For pumps operating directly from PV modules, a non-pressurized water tank or cistern is used to store water for usage during times when the sun is not shining. If the tank can be located above the house on a hill or on a tower, gravity can supply the water pressure.
Gravity water pressure can be calculated in two ways:
Pressure in psi = head (in feet) x 0.433, or
Head (in feet) x 2.31 = psi.
For reasonable pressure, the tank needs to be at least 40′ above the house, although to obtain a pressure of 30 psi will require about 70′ of elevation. Alternatively, a DC or AC pressure booster pump, powered from a battery or inverter respectively, can be used to maintain a pressure tank as needed from a storage tank that is filled by a solar pump during the day. You must use a pressure pump that can deliver
the maximum flow rate required by the house, or have a pressure tank that is large enough to make up the difference between what the pressure pump can deliver and what is required for as long as it may be required. This is called the “draw down volume” of the pressure tank.

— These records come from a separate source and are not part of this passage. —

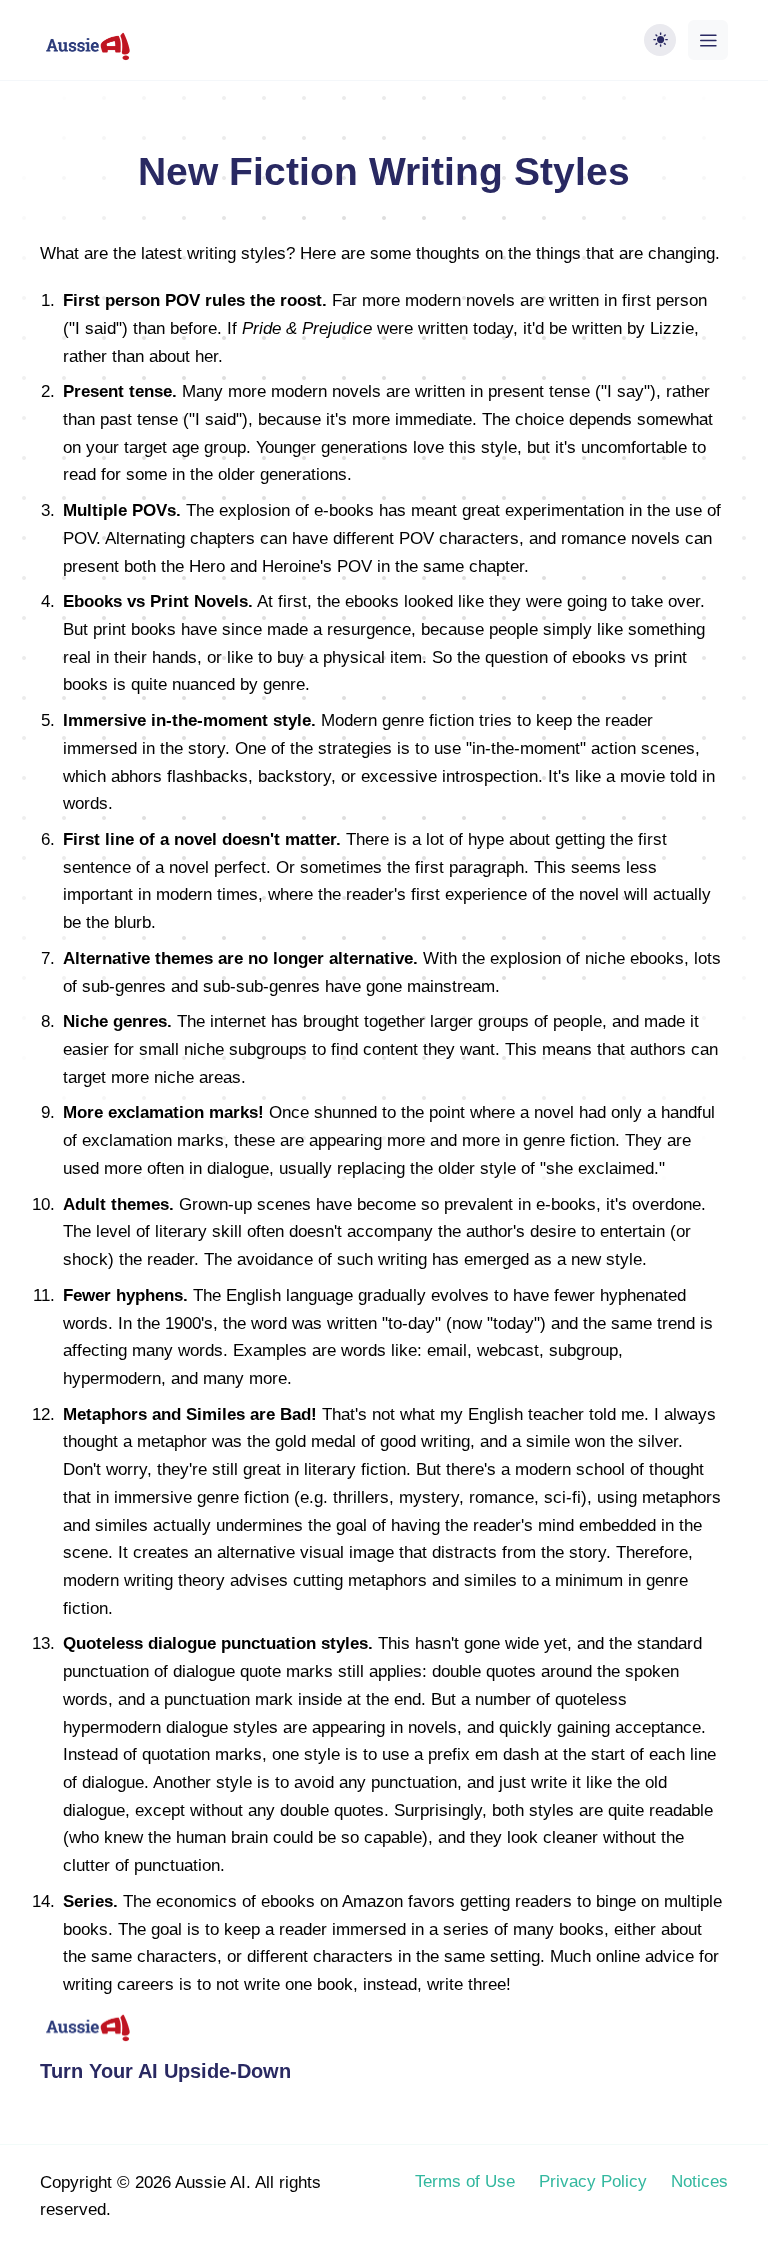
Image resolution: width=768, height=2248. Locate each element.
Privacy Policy (593, 2181)
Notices (699, 2181)
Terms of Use (465, 2181)
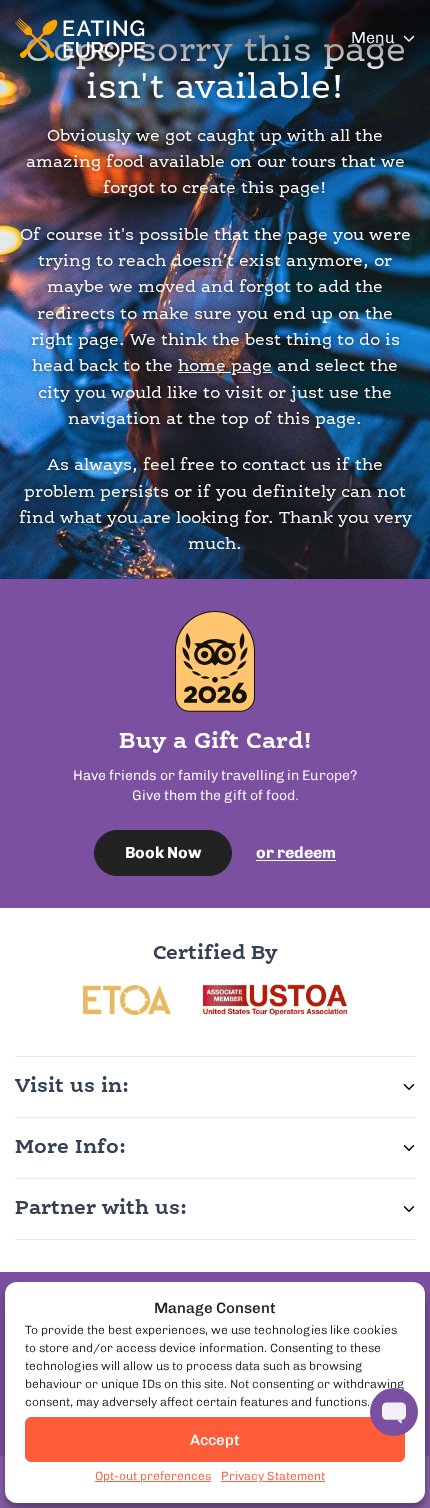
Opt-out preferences (153, 1476)
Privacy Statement (273, 1476)
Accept (215, 1440)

Calculation of Solar Power Needs
If you are using a pump driven directly by PV modules, the array’s nameplate output should be at least 20% higher than the power required by the pump to achieve the desired head and flow rate. A larger array or a tracking system can maximize the power available to the pump, providing more gallons per day.
Since the pump will only draw the power it needs, it will not be damaged by oversizing the array. A larger array will produce the needed power in less light, extending the pumping time and volume delivered in the morning, afternoon, and on cloudy days. For instance, a 1 kW array will produce 200 W in 1/5 the amount of sunlight that you would get on a sunny day at noon.
Designing a Solar Pumping System
We carry many types of pumps that can be used in a variety of applications. Which pump and related equipment are needed for a solar pumping system depends on many factors, including what the water source is, how much water is needed, when the water is needed, how far the water source is from another power source, etc.
If the well or other water source is close to an existing source of power, such as the utility grid or the power system of an off-grid house, it’s usually better to power the pump from that existing source rather than set up a dedicated PV array.
If grid power is available, it can be used to power a water pump, and if desired, a grid-tied PV system can be installed to offset the cost of the grid power.
In off-grid situations, if the well or other water source is close to the house’s off-grid power system, it’s usually easier to power the pump using the house’s power system, either directly from the battery bank with DC, or with AC from the inverter. Additional PV modules may be needed to accommodate the pump’s power requirement, but they can be added to the house’s PV system and used to help charge the batteries when the pump isn’t running.